未だシーラ村はバタバタと騒がしく、目立った暴徒はいないものの普段通りとは呼べないものでした。アンはレイラを探しつつ、おそらく集会所にいるのであろうと目星をつけて歩みを進めます。そして着いた集会所の扉を開ければ、そこには予想通りレイラが数人の警備隊と話し込んでいました。レイラはアンに気づくと警備隊達に外に出るように言います。しばらくしてタンタも合流し三人になると、ようやくアンは重たい口を開きました。

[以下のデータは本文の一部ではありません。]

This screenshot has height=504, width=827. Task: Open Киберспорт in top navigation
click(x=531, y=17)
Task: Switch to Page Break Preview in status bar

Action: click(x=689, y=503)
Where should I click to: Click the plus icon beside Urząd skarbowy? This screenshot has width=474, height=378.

「村に住まう人から聞きました、現状を。私はずっと、皆平等に暮らしていると思い込んでいましたが、そうではないのですか?」
「……」
「餓死か退去かなんて酷い選択肢をどうして与えたのですか」
 レイラは微塵も表情を変えません。冷えた瞳のまま、言い放ちます。
「村の為、とでも言えばよろしいでしょうか」
「……何を言っているのですか」
 今までレイラと意見が違ったことは何度もありました。けれどその度にちゃんと話し合い、認め合い、分かり合ってきたのです。それが今やどうでしょう。雰囲気から何まで、レイラは別人のようでした。
 あなたも、村の人々のように変わってしまうのですか。
 アンはそんな思いを胸の奥でグッと落とします。だって、もしかしたら周りが変わってしまったのではなく、自分が気づいていなかっただけなのかもしれないのだから。そう、さっき知ってしまったのだから。

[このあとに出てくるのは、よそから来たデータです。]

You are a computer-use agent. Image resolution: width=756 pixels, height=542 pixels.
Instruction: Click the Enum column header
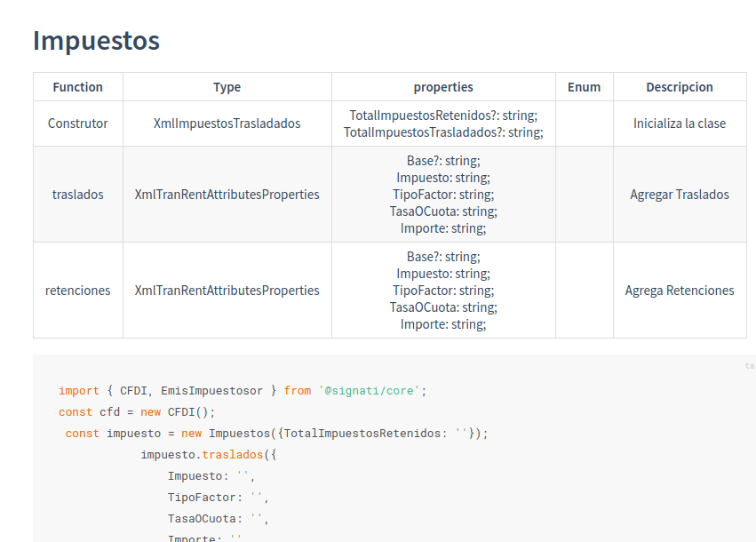[x=584, y=87]
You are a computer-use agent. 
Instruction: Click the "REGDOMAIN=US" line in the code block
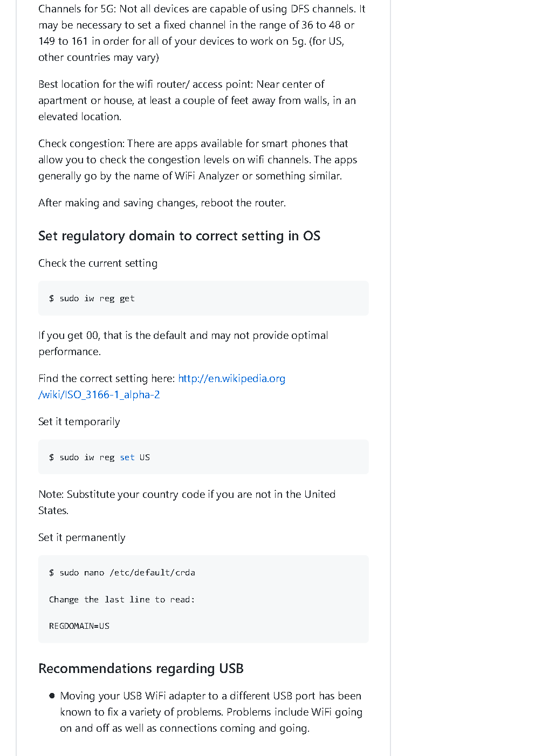[x=79, y=626]
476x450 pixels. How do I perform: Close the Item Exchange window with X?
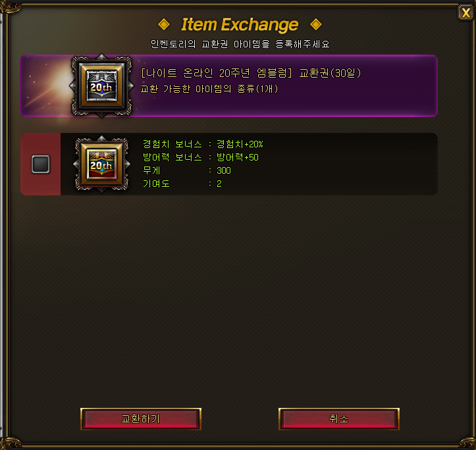[x=465, y=13]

「アン様は、全員が苦しみ続けるか、少数の犠牲で大多数が助かるか、どちらが良いと思われますか?」
 集会所の椅子にレイラが座ると、そんな問いかけをアンにしました。アンは質問の意味こそ最初はわかりませんでしたが、少し考えた後に自分の質問に対する答えをレイラは提示しようとしているのだと気づきます。
「……全員が苦しまないよう努力します」
「努力……。……その言葉で救える命があれば良いのですが、現実はそうも行かないのですよ」
「どうして……」
「シーラ村の食糧問題は年々悪化しています。このままだと村の存続にも関わってくる。だから私は少数を切り捨ててでも村の為にと動いてきたのです」
「どうして、私には何も教えてくださらなかったのですか!」
「どうして、ね……。アン様にお教えして、何か変わるのでしょうか」
 レイラの言葉に、アンの頭の中は真っ白になりました。
「確かに神様はいるのでしょう。けれど神様は私達の今日を救ってはくださらない」
「そん、なことは……」
「アン様もよく言われるでしょう?『これは神からの試練だ』と。『神は物事を良い方向に向かわせるだけではなく、人間の為に苦行も強いる』と。でもそれで命ごと消えてしまっては元も子もない。人間はただなすがまま滅亡の道を歩むのか?否!人間だからこそ足掻くのです!醜くても!」
 大きな音を立てて机に両手を置いたレイラの目は、強く、逞しい、野心に溢れたものでした。威圧されたアンは、ごくりと唾を飲み込みます。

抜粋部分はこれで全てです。